(Pixel coordinate grounding data)
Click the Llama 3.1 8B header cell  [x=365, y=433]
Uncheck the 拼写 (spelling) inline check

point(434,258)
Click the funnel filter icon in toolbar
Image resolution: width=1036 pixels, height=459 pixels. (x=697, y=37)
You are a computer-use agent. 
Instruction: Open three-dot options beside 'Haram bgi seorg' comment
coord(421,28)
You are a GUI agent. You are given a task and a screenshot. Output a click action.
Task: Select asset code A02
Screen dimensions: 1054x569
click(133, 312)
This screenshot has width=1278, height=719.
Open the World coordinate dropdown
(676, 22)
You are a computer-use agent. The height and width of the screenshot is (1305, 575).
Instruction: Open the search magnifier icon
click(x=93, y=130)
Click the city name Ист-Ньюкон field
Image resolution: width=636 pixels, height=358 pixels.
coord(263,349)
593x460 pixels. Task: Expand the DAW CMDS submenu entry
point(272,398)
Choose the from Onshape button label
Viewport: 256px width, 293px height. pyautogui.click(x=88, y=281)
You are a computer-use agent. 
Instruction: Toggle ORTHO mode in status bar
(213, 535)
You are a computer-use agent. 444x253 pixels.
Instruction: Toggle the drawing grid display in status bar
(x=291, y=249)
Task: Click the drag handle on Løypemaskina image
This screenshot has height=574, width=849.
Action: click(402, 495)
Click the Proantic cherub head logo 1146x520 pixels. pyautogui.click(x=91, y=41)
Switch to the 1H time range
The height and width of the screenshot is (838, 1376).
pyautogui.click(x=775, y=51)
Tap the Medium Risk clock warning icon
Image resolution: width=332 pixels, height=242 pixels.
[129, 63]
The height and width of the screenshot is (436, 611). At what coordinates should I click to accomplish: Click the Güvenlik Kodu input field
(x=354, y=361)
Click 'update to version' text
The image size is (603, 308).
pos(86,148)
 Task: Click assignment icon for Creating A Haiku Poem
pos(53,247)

> **Aim of the task**
Copy exactly. Start at the line containing "Click the city name Ист-Ньюкон field" and continue through the last line of the records.

> **Output for this exercise**
Click the city name Ист-Ньюкон field
Image resolution: width=636 pixels, height=358 pixels.
coord(263,349)
593x460 pixels. Task: Expand the DAW CMDS submenu entry
point(272,398)
Choose the from Onshape button label
Viewport: 256px width, 293px height. pyautogui.click(x=88, y=281)
You are a computer-use agent. 
Instruction: Toggle ORTHO mode in status bar
(213, 535)
You are a computer-use agent. 444x253 pixels.
Instruction: Toggle the drawing grid display in status bar
(x=291, y=249)
Task: Click the drag handle on Løypemaskina image
This screenshot has height=574, width=849.
Action: click(402, 495)
Click the Proantic cherub head logo 1146x520 pixels. pyautogui.click(x=91, y=41)
Switch to the 1H time range
The height and width of the screenshot is (838, 1376).
pyautogui.click(x=775, y=51)
Tap the Medium Risk clock warning icon
Image resolution: width=332 pixels, height=242 pixels.
[129, 63]
The height and width of the screenshot is (436, 611). At what coordinates should I click to accomplish: Click the Güvenlik Kodu input field
(x=354, y=361)
Click 'update to version' text
The image size is (603, 308).
pos(86,148)
 Task: Click assignment icon for Creating A Haiku Poem
pos(53,247)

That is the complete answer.